Can you transcribe every record below exactly as it appears?

Stored records
>>>>>

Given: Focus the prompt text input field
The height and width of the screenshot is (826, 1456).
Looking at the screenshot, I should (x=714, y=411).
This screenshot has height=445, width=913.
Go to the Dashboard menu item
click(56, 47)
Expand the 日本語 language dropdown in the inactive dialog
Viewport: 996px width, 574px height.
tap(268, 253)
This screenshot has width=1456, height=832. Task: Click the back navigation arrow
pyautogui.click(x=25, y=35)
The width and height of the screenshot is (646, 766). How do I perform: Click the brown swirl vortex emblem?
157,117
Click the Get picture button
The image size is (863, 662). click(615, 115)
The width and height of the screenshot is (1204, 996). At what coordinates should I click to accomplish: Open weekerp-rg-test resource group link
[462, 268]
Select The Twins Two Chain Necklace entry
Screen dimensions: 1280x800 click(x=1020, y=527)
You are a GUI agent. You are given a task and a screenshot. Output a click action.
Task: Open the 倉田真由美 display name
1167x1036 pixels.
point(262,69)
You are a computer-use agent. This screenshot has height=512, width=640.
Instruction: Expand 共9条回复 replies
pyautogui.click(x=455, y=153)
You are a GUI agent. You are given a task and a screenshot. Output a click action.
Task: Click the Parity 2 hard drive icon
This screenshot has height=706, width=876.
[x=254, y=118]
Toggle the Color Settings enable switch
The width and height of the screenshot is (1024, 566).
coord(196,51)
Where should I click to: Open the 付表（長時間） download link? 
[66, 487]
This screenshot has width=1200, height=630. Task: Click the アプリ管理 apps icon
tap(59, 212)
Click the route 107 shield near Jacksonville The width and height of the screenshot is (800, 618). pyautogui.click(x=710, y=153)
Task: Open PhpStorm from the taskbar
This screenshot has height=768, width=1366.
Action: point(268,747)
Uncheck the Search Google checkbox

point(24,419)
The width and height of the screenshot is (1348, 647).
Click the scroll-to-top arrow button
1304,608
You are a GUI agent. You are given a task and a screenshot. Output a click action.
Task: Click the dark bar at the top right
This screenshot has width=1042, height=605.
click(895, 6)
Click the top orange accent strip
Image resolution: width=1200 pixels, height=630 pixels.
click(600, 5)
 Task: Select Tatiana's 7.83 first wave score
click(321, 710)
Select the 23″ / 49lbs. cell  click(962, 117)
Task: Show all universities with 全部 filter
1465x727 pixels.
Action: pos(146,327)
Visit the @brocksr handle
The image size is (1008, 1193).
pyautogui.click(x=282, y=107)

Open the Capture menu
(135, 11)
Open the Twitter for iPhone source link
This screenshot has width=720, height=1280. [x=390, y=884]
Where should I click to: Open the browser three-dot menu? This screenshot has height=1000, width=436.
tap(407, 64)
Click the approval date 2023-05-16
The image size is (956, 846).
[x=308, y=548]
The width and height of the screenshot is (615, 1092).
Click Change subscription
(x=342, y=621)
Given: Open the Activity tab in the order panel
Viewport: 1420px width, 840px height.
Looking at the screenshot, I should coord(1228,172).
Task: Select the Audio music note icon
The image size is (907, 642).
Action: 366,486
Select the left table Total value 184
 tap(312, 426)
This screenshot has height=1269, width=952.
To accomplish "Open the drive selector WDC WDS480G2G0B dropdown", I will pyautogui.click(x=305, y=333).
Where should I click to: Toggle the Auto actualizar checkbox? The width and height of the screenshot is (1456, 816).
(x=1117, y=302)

<<<<<

WRITTEN SOLUTION →
Given: Focus the prompt text input field
The height and width of the screenshot is (826, 1456).
Looking at the screenshot, I should (x=714, y=411).
This screenshot has height=445, width=913.
Go to the Dashboard menu item
click(56, 47)
Expand the 日本語 language dropdown in the inactive dialog
Viewport: 996px width, 574px height.
tap(268, 253)
This screenshot has width=1456, height=832. Task: Click the back navigation arrow
pyautogui.click(x=25, y=35)
The width and height of the screenshot is (646, 766). How do I perform: Click the brown swirl vortex emblem?
157,117
Click the Get picture button
The image size is (863, 662). click(615, 115)
The width and height of the screenshot is (1204, 996). At what coordinates should I click to accomplish: Open weekerp-rg-test resource group link
[462, 268]
Select The Twins Two Chain Necklace entry
Screen dimensions: 1280x800 click(x=1020, y=527)
You are a GUI agent. You are given a task and a screenshot. Output a click action.
Task: Open the 倉田真由美 display name
1167x1036 pixels.
point(262,69)
You are a computer-use agent. This screenshot has height=512, width=640.
Instruction: Expand 共9条回复 replies
pyautogui.click(x=455, y=153)
You are a GUI agent. You are given a task and a screenshot. Output a click action.
Task: Click the Parity 2 hard drive icon
This screenshot has height=706, width=876.
[x=254, y=118]
Toggle the Color Settings enable switch
The width and height of the screenshot is (1024, 566).
coord(196,51)
Where should I click to: Open the 付表（長時間） download link? 
[66, 487]
This screenshot has width=1200, height=630. Task: Click the アプリ管理 apps icon
tap(59, 212)
Click the route 107 shield near Jacksonville The width and height of the screenshot is (800, 618). pyautogui.click(x=710, y=153)
Task: Open PhpStorm from the taskbar
This screenshot has height=768, width=1366.
Action: point(268,747)
Uncheck the Search Google checkbox

point(24,419)
The width and height of the screenshot is (1348, 647).
Click the scroll-to-top arrow button
1304,608
You are a GUI agent. You are given a task and a screenshot. Output a click action.
Task: Click the dark bar at the top right
This screenshot has width=1042, height=605.
click(895, 6)
Click the top orange accent strip
Image resolution: width=1200 pixels, height=630 pixels.
click(600, 5)
 Task: Select Tatiana's 7.83 first wave score
click(321, 710)
Select the 23″ / 49lbs. cell  click(962, 117)
Task: Show all universities with 全部 filter
1465x727 pixels.
Action: pos(146,327)
Visit the @brocksr handle
The image size is (1008, 1193).
pyautogui.click(x=282, y=107)

Open the Capture menu
(135, 11)
Open the Twitter for iPhone source link
This screenshot has width=720, height=1280. [x=390, y=884]
Where should I click to: Open the browser three-dot menu? This screenshot has height=1000, width=436.
tap(407, 64)
Click the approval date 2023-05-16
The image size is (956, 846).
[x=308, y=548]
The width and height of the screenshot is (615, 1092).
Click Change subscription
(x=342, y=621)
Given: Open the Activity tab in the order panel
Viewport: 1420px width, 840px height.
Looking at the screenshot, I should coord(1228,172).
Task: Select the Audio music note icon
The image size is (907, 642).
Action: 366,486
Select the left table Total value 184
 tap(312, 426)
This screenshot has height=1269, width=952.
To accomplish "Open the drive selector WDC WDS480G2G0B dropdown", I will pyautogui.click(x=305, y=333).
Where should I click to: Toggle the Auto actualizar checkbox? The width and height of the screenshot is (1456, 816).
(x=1117, y=302)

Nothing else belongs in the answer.